March 25, 2018 at 6:42 am #655694
I do not want to test or try anyone’s patience, but I am getting more confused: The last message I got on here seemed to tell me that my first submission, to an agent, should be a book proposal.
On another web site, I got ENTIRELY DIFFERENT ADVICE: I was counseled to first send a query letter but to have a proposal in reserve. Apparently, if the agent liked your query, he or she would ask for a proposal which, supposedly, you were supposed to be ready to send out in a moment’s notice.
Perhaps, the advice I am getting does not conflict. Perhaps different people are defining terms differently or are using terms interchangeably.
Ostraella (I hope that spelling is correct) said something about looking at Jane Friedman’s stuiff. I did. I found it ambiguous and confusing. But I must concede that the problem might be me: I am a lawyer and I have been trained to see ambiguity in everything. (And as an attorney, I am amazed that most people completely overlook the exceptional and intricate ambiguity in the second amendment, one of the most disorganized pieces of prose ever to make its way into a nation’s founding documents.)
In any event, do you guys really mean that in the case of non fiction, the very first missive is a book proposal. As I said, on another web site I was told that the query letter precedes the book proposal.
March 25, 2018 at 2:41 pm #655695
In nonfiction, I have never seen anyone advise writing the book before the proposal was accepted. That’s the first thing. As to submitting a query before a proposal, I’m not sure I would take the advice of *one* website – it seems like a totally unnecessary extra step. A query and a proposal attempt to do the same thing – create enough interest in a project for the agent/publisher to move forward. They also do something else in common – give the agent/publisher a reason NOT to move forward. Why give them an additional opportunity to say no? And considering how many submissions most get, I can’t imagine them wanting even more material to read before getting to the actual book.
That said, you do whatever the particular agent or publisher requires. If they want both query and proposal, that’s what you give them. If they don’t mention a query, you don’t send them one.
March 26, 2018 at 2:12 pm #655696
Read @ostarella‘s last sentence very closely.
You don’t have to convince us. Last I looked, none of us are nonfiction agents nor publishers. Those are the people to whom you are trying to sell this, right? So look at them.

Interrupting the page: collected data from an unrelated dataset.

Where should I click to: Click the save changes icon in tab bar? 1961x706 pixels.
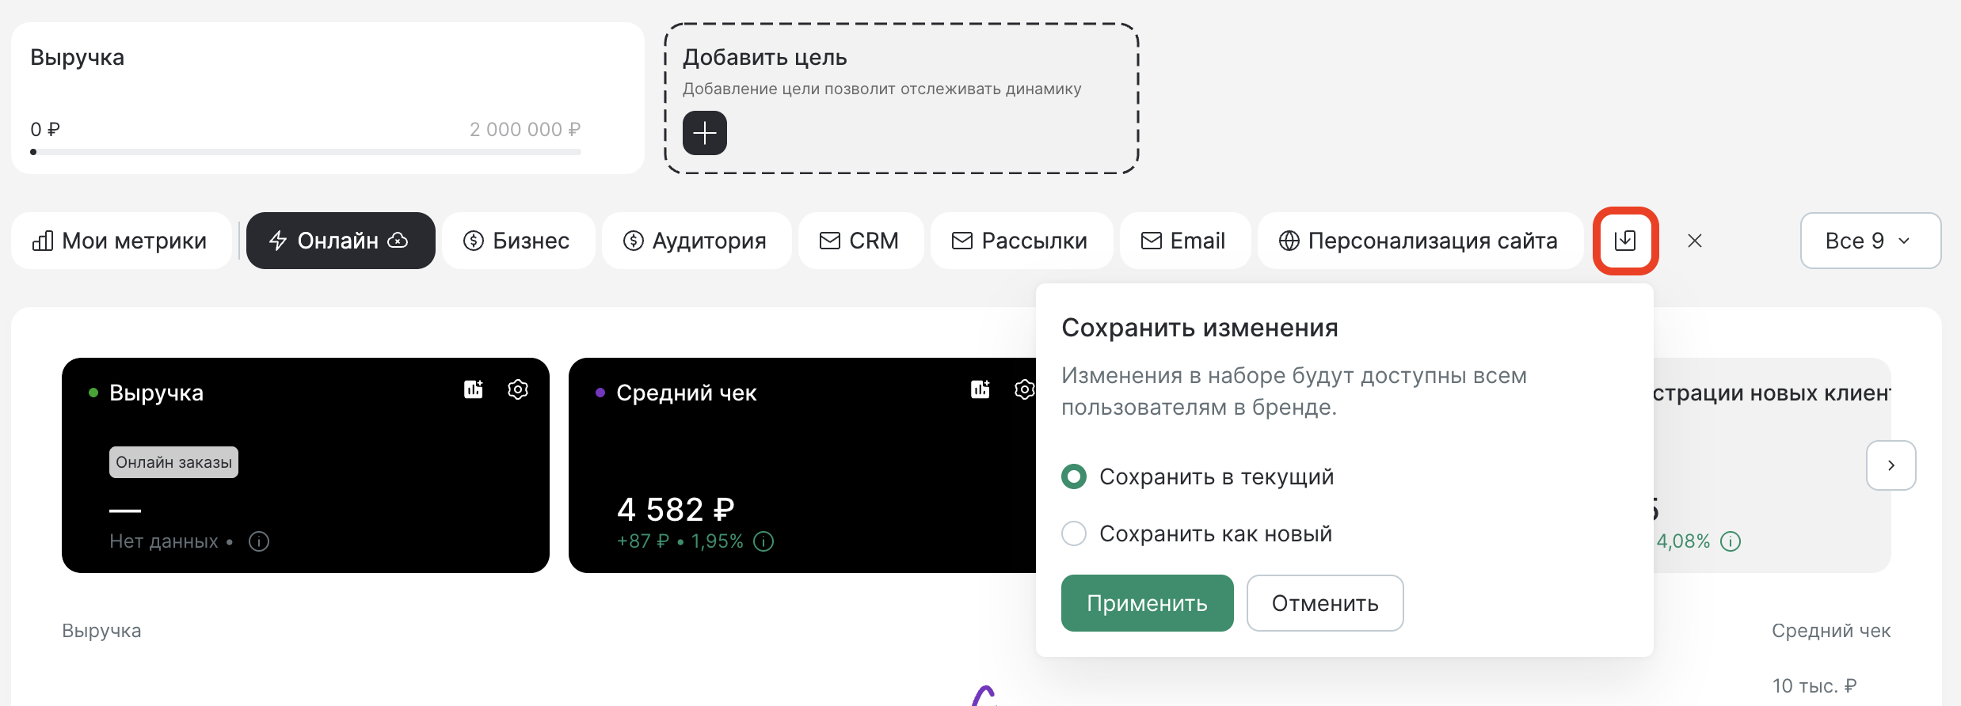click(x=1625, y=241)
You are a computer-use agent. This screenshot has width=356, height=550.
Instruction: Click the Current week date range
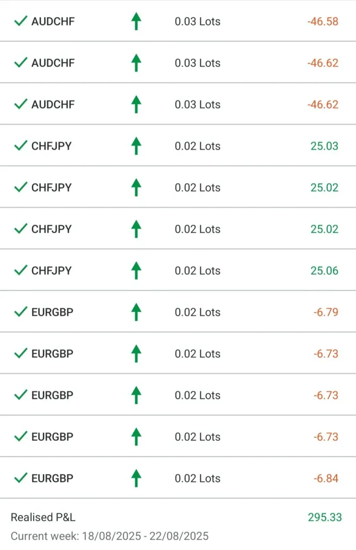[x=110, y=536]
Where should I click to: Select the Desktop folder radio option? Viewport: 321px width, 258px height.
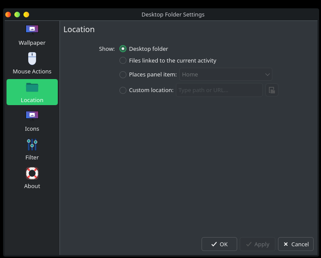point(123,49)
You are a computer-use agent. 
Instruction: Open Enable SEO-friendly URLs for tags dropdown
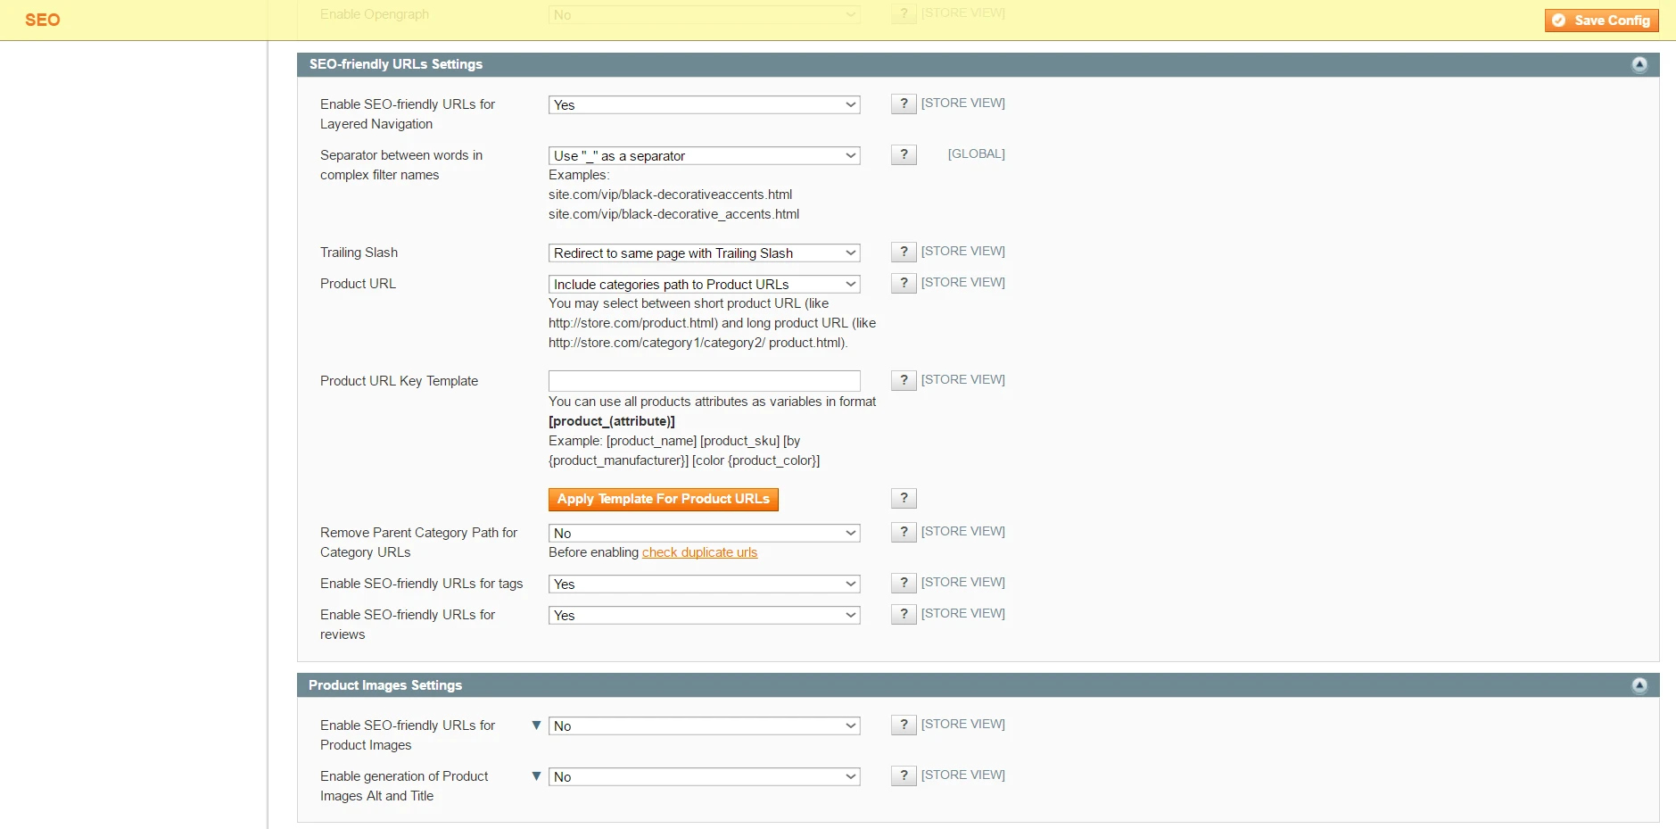click(704, 584)
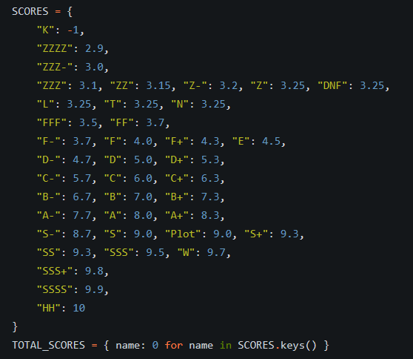Click the 3.15 value for ZZ
The image size is (413, 359).
point(158,85)
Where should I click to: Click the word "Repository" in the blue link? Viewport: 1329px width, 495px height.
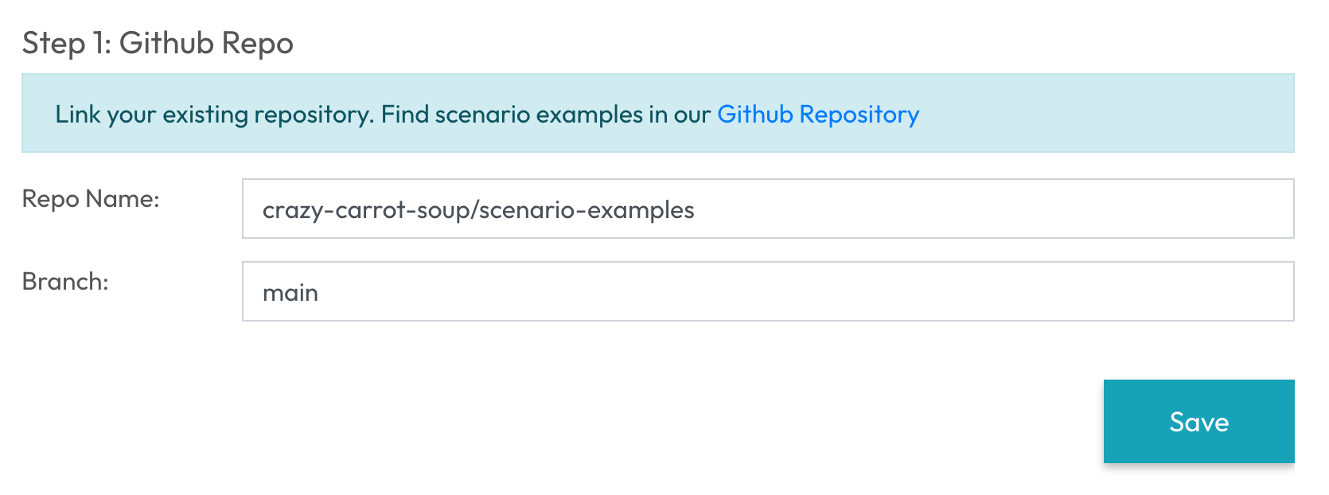(859, 115)
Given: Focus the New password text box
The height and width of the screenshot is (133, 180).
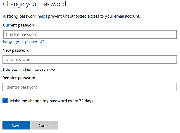Looking at the screenshot, I should click(x=90, y=60).
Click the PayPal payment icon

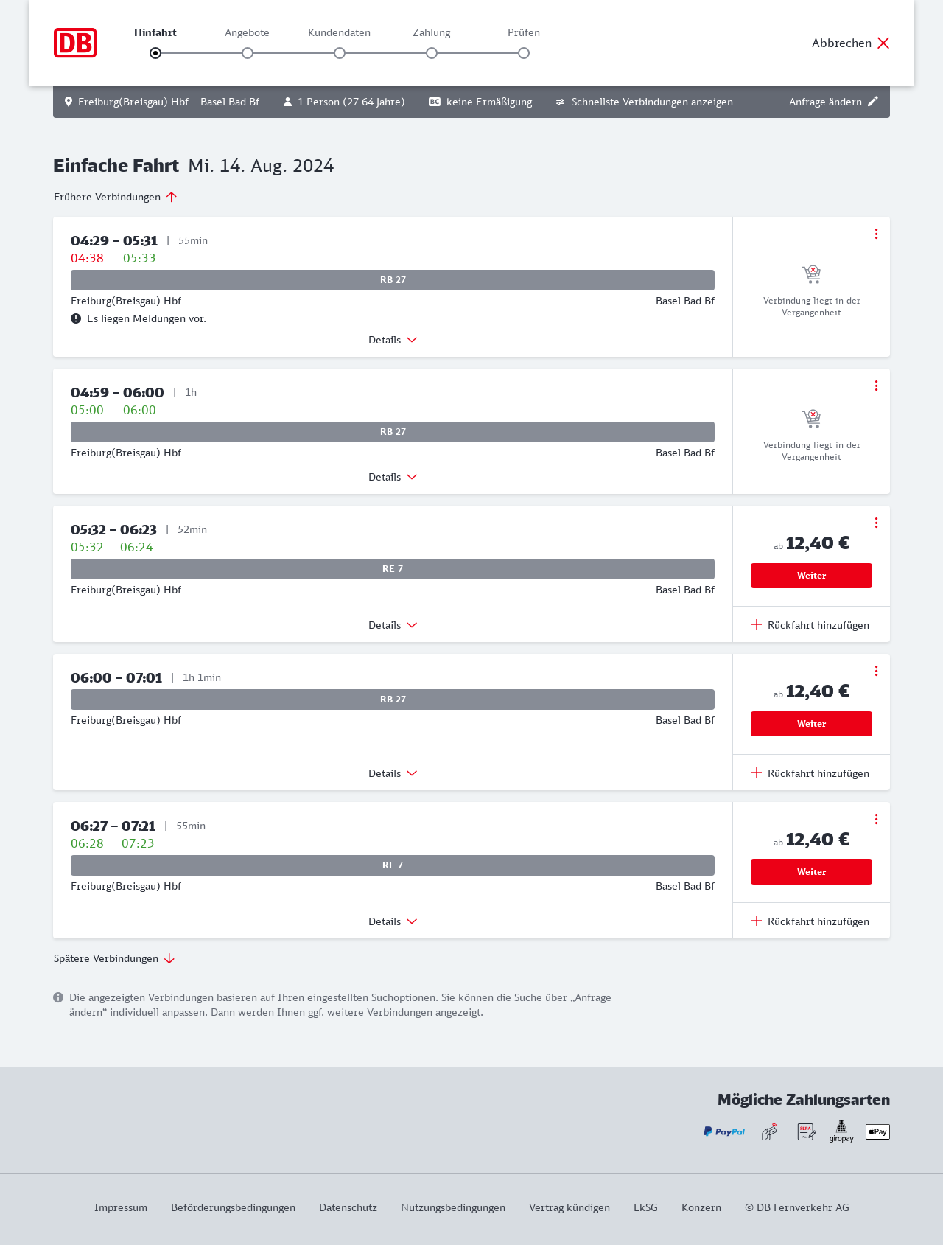click(x=724, y=1131)
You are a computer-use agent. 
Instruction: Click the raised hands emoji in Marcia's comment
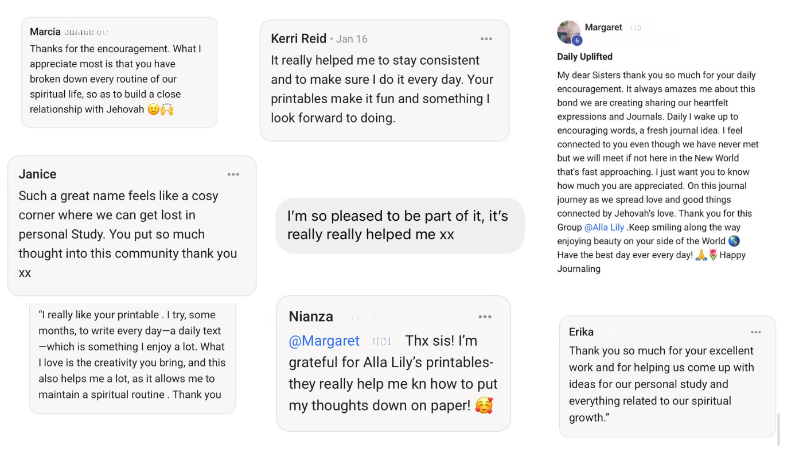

And, if you consider Writers Digest to be a good source, then look through their nonfiction writing and publishing articles, and see how rarely a query is even mentioned.
Find nonfiction agents. Find nonfiction publishers. Both should have submission guidelines somewhere on their sites. Or talk to some nonfiction-published authors. Not all, but a great many authors will be happy to share their experience with you.